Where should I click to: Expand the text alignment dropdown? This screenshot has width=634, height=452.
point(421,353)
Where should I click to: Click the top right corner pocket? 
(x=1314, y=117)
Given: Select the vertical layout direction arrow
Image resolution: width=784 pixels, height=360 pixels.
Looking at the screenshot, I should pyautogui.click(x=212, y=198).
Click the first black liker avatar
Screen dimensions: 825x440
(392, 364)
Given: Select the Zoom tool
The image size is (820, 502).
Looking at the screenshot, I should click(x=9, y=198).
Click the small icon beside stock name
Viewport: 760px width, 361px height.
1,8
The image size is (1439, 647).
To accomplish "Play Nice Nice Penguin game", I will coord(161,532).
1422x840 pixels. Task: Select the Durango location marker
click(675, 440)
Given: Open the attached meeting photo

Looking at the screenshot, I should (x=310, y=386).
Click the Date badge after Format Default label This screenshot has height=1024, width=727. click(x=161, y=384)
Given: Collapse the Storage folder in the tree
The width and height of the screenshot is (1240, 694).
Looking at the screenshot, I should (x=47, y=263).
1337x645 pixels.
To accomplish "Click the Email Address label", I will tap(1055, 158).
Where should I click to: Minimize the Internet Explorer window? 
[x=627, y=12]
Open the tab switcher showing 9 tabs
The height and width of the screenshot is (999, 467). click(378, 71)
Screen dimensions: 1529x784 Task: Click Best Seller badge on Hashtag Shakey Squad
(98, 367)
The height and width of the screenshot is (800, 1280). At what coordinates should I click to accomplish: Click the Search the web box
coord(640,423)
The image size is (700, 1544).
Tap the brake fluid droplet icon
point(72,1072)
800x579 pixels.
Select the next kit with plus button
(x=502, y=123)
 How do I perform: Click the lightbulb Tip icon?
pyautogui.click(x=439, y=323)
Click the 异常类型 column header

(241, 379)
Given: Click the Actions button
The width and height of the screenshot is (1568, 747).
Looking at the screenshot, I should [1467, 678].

## Action item
Word for word, restate the line that contains "Tap the brake fluid droplet icon" and each line after it, up to and including the last line of the listing; include nothing else.

## Completed task
Tap the brake fluid droplet icon
point(72,1072)
800x579 pixels.
Select the next kit with plus button
(x=502, y=123)
 How do I perform: Click the lightbulb Tip icon?
pyautogui.click(x=439, y=323)
Click the 异常类型 column header

(241, 379)
Given: Click the Actions button
The width and height of the screenshot is (1568, 747).
Looking at the screenshot, I should [1467, 678].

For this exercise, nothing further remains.